Why I no longer think that being gay will hamper my career as a transportation engineer
June 12, 2018
June 12, 2018
As children, we are told that the sky is the limit. But my sky looked much more like a ceiling.
By Joseph Barker
Not that long ago, I honestly believed that being gay would forever hinder my career as a transportation engineer. When I was in college, it never really dawned on me that my career choice could possibly be complicated by my sexuality; I just picked something that interested me. Once I graduated and entered the workforce, let’s just say the reality of how different I was from my coworkers was quite the slap in the face (think Cher in Moonstruck telling me to snap out of it). At that time, I thought the way to succeed was to assimilate. In my work life, I retreated into the proverbial closet faster than tickets sell out for Beyoncé concerts.
I avoided personal conversations at all costs for fear of letting the words “my boyfriend/fiancé/husband” slip (we’ve had a few title changes over the years). I stifled sassy remarks and “gay” references that came to mind to not draw attention to myself. I purposely deepened my speaking voice in a (feeble) attempt to circumvent preconceived notions. Every morning as I walked up to work, I reached into myself and hollowed out every unique quality of my personality and left them at the front door like an unwanted guest.
For years, the only thing that I brought to work was a shell of my true self, but it still wasn’t enough to avoid numerous instances of bias and discrimination.

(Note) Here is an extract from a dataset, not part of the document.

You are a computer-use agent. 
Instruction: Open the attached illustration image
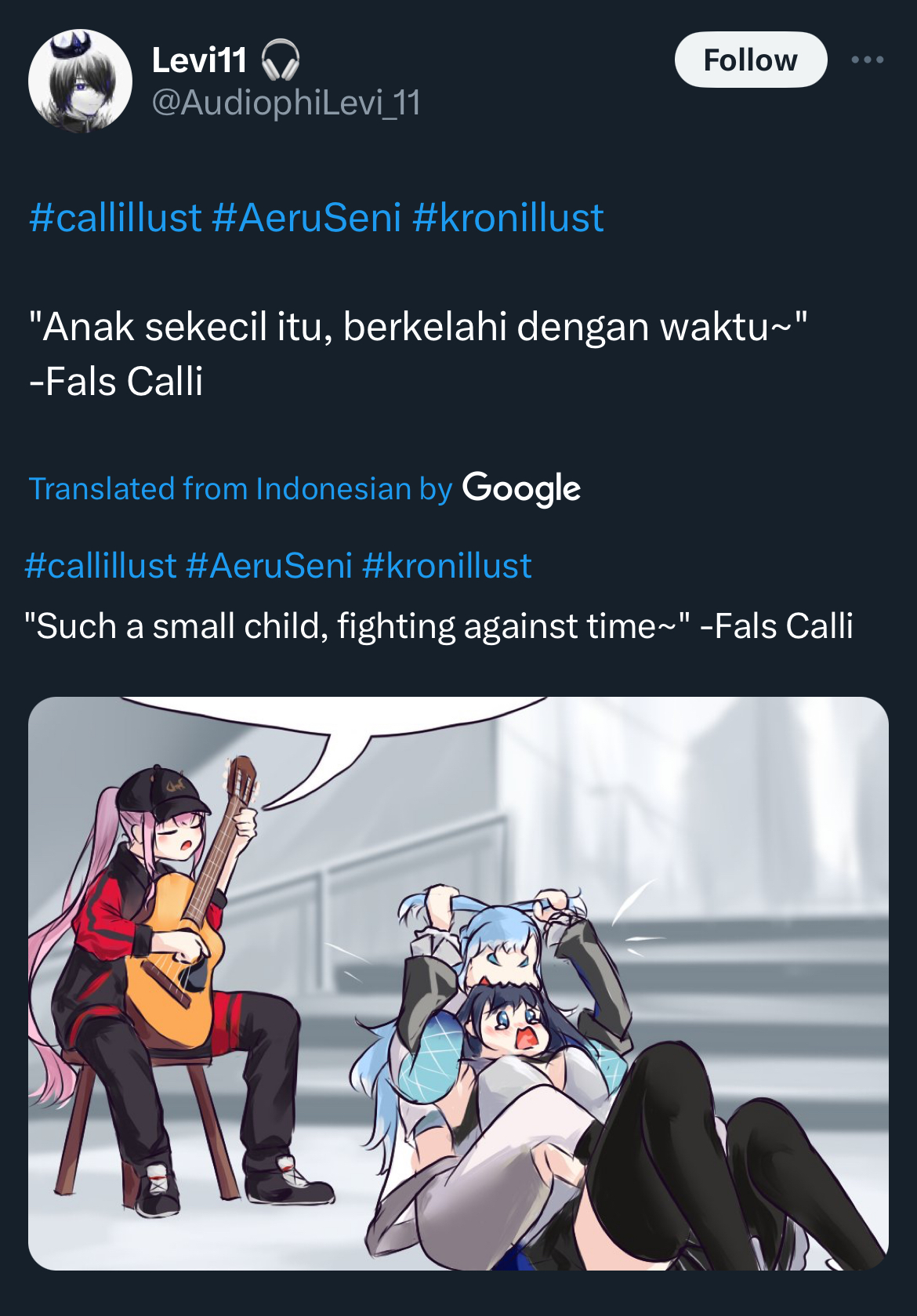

After six years of exhaustingly suppressing my authentic self, attempts to hide my sexuality were predictably futile and my career was stagnant. How was I supposed to grow in my career if I did not feel that I could bring all my strengths, talents, and experiences to the table? As children, we are told that the sky is the limit. But at this point, my sky looked much more like a ceiling. As I contemplated 40 more years of being trapped behind my desk, hiding who I am, I felt defeated and hopeless. In that moment, my mind was made up. I spent plenty enough of my younger years in the closet (acquiring a fabulous fashion sense in the meantime, of course), and I refused to spend any more time in that coffin of creativity.
I knew that my best chance for career liberation and personal authenticity was to find a company that blatantly and unapologetically celebrated diversity and inclusion. Sounds simple enough, but in a traditional career and a conservative state like Louisiana, I felt like I would have better luck finding a parking spot in the French Quarter during Mardi Gras. I started asking around and talking to contacts in the hopes of finding some direction.
A one-off comment from a friend about Stantec led me to their website. I already knew that Stantec was a leader in transportation engineering, so I went to the website hoping for a good fit and a sign. After a couple of hours on the site, I stumbled across a page about the Pride@Stantec initiative. As I looked at pictures of Stantec’s involvement in Edmonton Pride, a sense of relief came over me. I knew immediately that I had found my rainbow oasis in this desert of discrimination. I wasn’t just sold on Stantec; I was determined to be my authentic, genuine self at work every day. A casual lunch meeting, an interview, and the rest is history.
Once I started at Stantec, it didn’t take me long to seek out a way to get involved in Pride@Stantec (the signature probably wasn’t even dry on my acceptance letter). Through an internal Yammer group, I quickly got plugged in, and I’m incredibly happy to say we have launched a Pride@Stantec chapter in New Orleans. Recently, I attended a company panel discussion, “How to Make Uncomfortable, Comfortable.” I knew for certain that I had made the right decision coming in to Stantec. Listening to this group of accomplished leaders within Stantec say that I deserve to be respected, that this is a safe space, and that we are all valued was just the rainbow sprinkles on top of this Stantec sundae. Hearing more about Stantec’s involvement in the Pride parades in Edmonton and Calgary and the corporate sponsorship of Pride@Work Canada is definitive proof that Stantec doesn’t just talk the talk, it walks the walk.
I’ve been at Stantec for almost four months now and I walk into work every morning with a pep in my step and a Britney Spears song (“Toxic”) in my heart. I don’t have to hesitate to mention my husband in casual conversation. When I’m filling people in on all the ridiculous injuries my kickball league has had this season, I don’t have to conveniently leave off the fact that it is an LGBT league anymore. Overall, I feel lighter and happier, but more importantly, I’m free to be myself. I feel like, for the first time ever within my career, I can breathe. And Stantec has affirmed for me that I am not a burden; instead, I am an asset.
About the Author
Joseph Barker is a licensed professional civil engineer and professional traffic operations engineer with experience in a variety of areas including transportation planning, traffic modeling, traffic impact analysis, conceptual roadway design, GIS mapping & analysis, transportation feasibility studies, environmental assessments, and environmental impact statements.